2016-04-10 Thread James Morse
On 08/04/16 11:24, Marc Zyngier wrote:
> On 08/04/16 10:58, Suzuki K Poulose wrote:
>> On 07/04/16 18:31, Marc Zyngier wrote:
>>
 +  All system register encodings above use the form
 +
 +  Op0, Op1, CRn, CRm, Op2.
 +
 +  Note that some of the encodings listed above include
 +  the system register space reserved for the following
 +  identification registers which may appear in future revisions
 +  of the ARM architecture beyond ARMv8.0.
 +  This space includes:
 +  ID_AA64PFR[2-7]_EL1
 +  ID_AA64DFR[2-3]_EL1
 +  ID_AA64AFR[2-3]_EL1
 +  ID_AA64ISAR[2-7]_EL1
 +  ID_AA64MMFR[2-7]_EL1
>>
>>
>> AFAIK, the id space is unassigned.
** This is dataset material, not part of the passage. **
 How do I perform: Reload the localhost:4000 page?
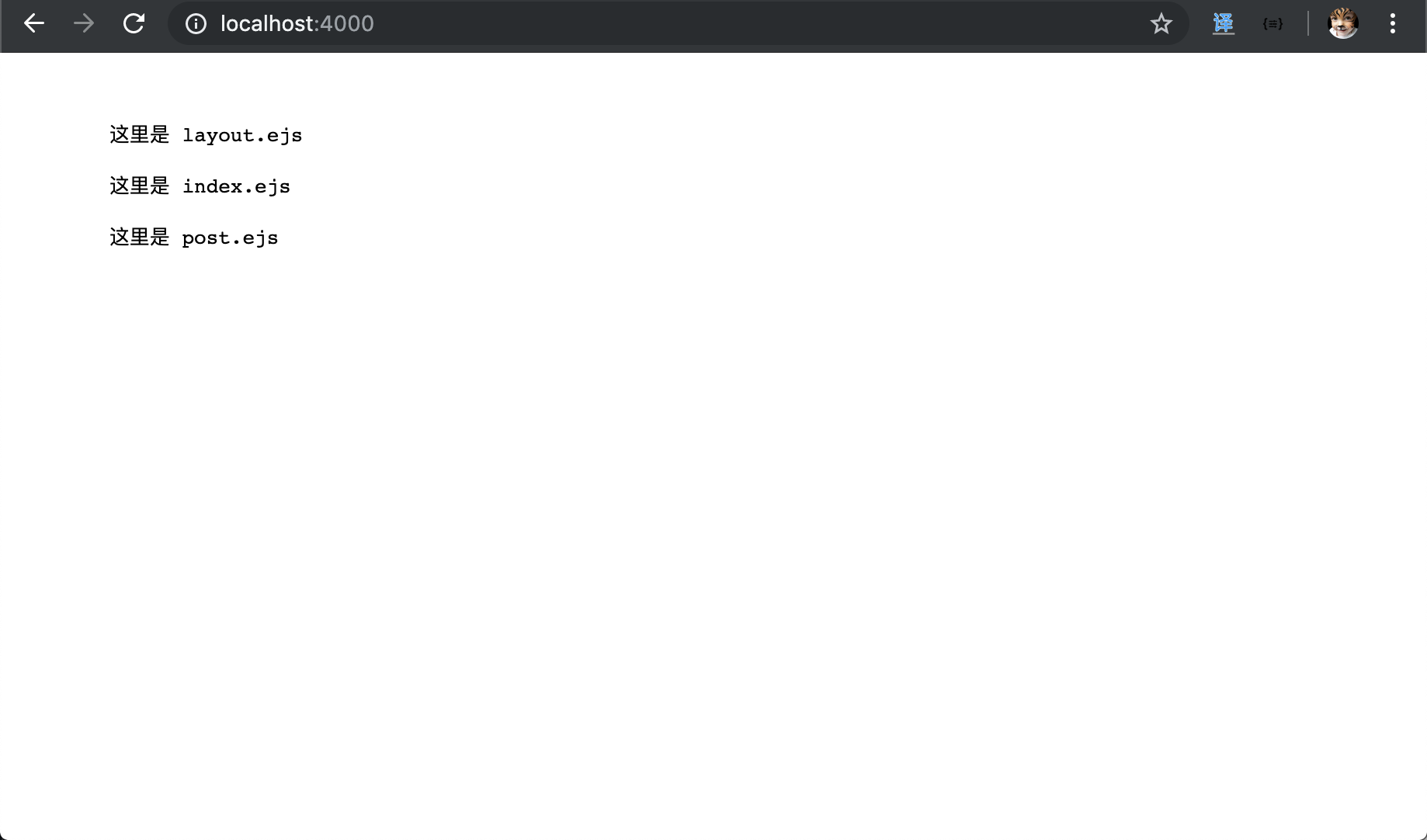134,23

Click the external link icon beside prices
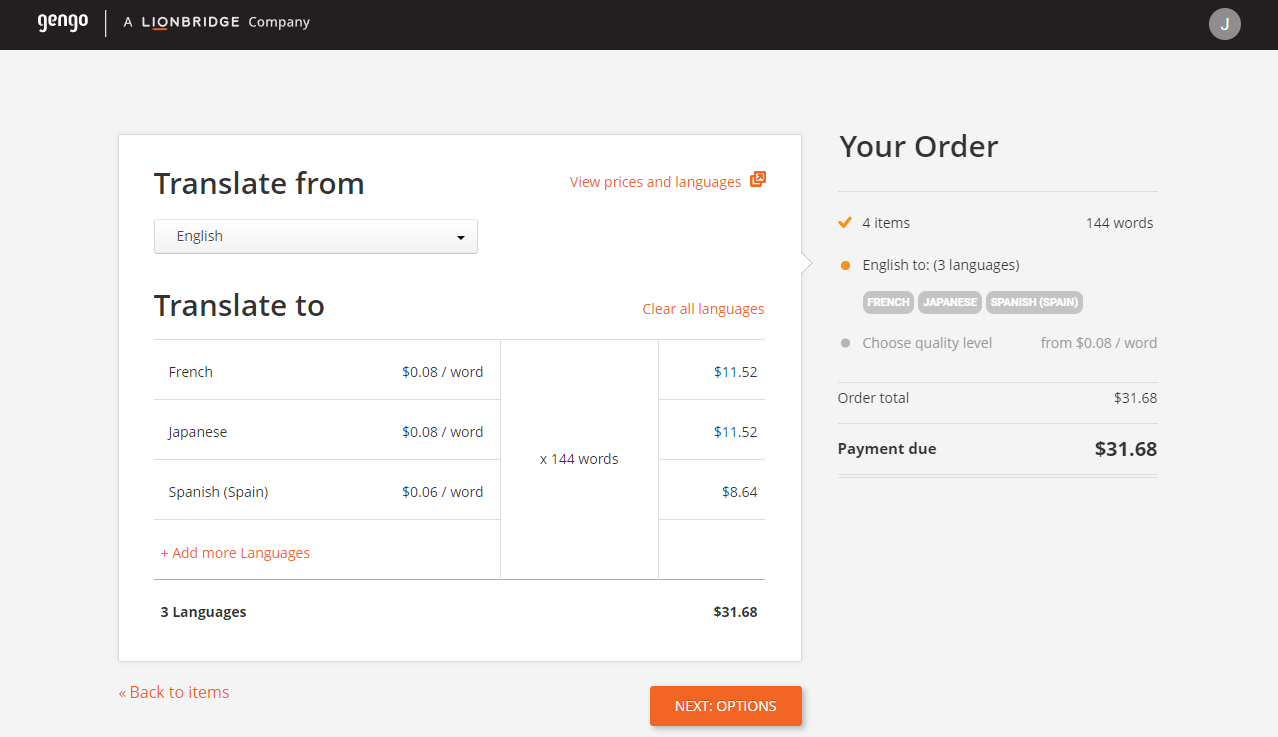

So the naming above could cause confusion
>> if the register is named something else.
> 
> It is reserved *at the moment*, but already has a defined behaviour. My
> worry is that when some new architecture revision comes around, we start
> using these registers without thinking much about it (because we should
> be able to). At this point, your SoC will catch fire and nobody will
> have a clue about the problem because it is not apparent in the code.
> 
> I'd really like to see something a bit more forward looking that covers
> that space for good.

At the risk of volunteering...
Registering these instructions with the undef hooks would be ideal, but they
won't catch this instruction abort. I guess refactor them to be generic faulting
instruction hooks, and have a list for the existing undef cases, and a new one
for this instruction abort.

This won't cover early code in head.S, or KVM code that runs at EL2. Is this
sufficient, or should any approach cover those too?